2017年1月23日月曜日

論語物語

中1の夏休み前、担任の女性教師から部厚い本を貰いました。今となっては、なぜ本を貰うことになったのか判然としませんが。

その本は 『次郎物語』の著者として有名な下村湖人が著した『論語物語』でした。論語を児童向けに書き換えた本で、それまで、児童向けの推理小説くらいしか読んだことがない私には難解なものでした。さらに、私の興味を引くような本でもありませんでした。それでもひと夏かけて、生真面目に読んだような気がします。

その中で、何となく覚えていた一文。

子曰く、觚(こ)、觚ならず、觚ならんや、觚ならんやと。

 *觚はもともとは角のあるさかずきのようなもののようです。それを弟子に幾つか買ってこさせた孔子は、角のない觚ばかりなのを見て、「これは觚ではない」と言います。
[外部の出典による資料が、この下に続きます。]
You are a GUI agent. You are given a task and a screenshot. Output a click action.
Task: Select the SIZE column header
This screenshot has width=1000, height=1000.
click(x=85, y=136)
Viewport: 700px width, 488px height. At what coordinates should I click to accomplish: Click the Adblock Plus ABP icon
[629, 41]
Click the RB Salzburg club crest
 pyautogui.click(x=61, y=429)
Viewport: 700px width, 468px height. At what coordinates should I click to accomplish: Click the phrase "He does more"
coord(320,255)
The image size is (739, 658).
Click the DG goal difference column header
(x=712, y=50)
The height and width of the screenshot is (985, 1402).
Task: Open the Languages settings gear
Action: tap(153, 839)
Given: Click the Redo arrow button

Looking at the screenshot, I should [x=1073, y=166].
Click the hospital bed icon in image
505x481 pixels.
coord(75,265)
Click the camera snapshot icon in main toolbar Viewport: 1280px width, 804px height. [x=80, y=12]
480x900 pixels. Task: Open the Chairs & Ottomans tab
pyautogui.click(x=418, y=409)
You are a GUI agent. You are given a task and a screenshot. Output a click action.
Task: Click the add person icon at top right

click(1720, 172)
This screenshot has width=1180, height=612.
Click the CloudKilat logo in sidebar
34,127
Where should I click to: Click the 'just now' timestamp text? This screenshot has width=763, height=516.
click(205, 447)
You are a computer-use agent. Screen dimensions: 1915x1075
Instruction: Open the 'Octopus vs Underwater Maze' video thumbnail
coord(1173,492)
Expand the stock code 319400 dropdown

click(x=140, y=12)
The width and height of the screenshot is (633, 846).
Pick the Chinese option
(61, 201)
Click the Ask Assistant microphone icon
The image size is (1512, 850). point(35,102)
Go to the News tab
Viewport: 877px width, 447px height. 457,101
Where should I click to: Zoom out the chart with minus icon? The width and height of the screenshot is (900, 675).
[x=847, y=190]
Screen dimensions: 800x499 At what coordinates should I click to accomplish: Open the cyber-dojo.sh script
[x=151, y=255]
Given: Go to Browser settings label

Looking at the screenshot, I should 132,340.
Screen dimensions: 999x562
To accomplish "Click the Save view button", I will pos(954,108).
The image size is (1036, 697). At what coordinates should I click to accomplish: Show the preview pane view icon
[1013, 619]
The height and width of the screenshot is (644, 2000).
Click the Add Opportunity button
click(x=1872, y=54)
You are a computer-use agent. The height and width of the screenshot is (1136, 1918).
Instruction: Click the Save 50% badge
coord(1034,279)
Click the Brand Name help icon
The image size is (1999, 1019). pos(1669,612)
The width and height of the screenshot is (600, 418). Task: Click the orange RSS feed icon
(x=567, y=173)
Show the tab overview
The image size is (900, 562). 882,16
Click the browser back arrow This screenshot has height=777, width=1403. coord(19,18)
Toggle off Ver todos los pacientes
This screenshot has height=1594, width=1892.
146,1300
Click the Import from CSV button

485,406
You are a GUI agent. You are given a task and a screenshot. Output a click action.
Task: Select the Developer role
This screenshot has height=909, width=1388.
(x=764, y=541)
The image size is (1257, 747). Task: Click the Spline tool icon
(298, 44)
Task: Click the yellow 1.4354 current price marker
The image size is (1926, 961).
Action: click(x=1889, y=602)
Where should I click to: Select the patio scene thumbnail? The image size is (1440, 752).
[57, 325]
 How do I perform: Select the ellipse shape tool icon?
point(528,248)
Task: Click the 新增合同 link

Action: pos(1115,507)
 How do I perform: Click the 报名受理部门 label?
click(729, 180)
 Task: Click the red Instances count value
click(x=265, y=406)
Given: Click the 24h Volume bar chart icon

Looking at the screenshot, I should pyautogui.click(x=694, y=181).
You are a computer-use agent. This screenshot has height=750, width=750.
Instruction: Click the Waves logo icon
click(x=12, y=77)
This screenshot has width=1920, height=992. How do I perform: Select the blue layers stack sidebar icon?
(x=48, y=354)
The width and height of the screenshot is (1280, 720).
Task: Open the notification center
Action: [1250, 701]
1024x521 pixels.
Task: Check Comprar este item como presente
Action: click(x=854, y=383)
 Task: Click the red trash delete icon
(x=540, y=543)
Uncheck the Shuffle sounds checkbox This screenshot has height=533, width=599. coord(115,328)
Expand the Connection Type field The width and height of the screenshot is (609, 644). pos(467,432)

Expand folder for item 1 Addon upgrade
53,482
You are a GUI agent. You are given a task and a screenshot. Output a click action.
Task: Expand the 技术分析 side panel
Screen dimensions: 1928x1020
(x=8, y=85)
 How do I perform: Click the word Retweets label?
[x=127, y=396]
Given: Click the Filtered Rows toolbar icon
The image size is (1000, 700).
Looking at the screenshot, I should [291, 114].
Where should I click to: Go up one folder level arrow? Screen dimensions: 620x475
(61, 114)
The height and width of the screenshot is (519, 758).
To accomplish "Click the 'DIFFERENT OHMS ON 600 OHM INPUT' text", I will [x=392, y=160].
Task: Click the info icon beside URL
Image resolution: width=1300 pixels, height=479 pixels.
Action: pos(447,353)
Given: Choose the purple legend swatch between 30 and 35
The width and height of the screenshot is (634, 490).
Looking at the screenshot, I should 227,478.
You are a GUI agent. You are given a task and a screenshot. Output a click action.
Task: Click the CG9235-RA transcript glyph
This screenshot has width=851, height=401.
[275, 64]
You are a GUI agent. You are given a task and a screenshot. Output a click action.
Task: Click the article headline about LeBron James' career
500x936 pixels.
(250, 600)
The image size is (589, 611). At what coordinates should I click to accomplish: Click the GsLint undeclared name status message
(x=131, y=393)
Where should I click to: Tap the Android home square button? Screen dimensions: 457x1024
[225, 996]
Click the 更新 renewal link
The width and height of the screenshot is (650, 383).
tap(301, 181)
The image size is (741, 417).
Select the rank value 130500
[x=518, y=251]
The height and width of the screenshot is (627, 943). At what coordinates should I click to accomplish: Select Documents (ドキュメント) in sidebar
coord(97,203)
弟子が「今の觚に角のあるものなどありませんよ。返してきましょうか」と答えます。孔子は「いや、その必要はない」と返事します。

今、その本が何処にあるのか分かりません。もう一度読みたいと思うようになりました。あの時、先生から貰わなかったら論語を読む機会はなかったでしょう。関心のある本ではない本を贈る。ちょっと良いなと思います。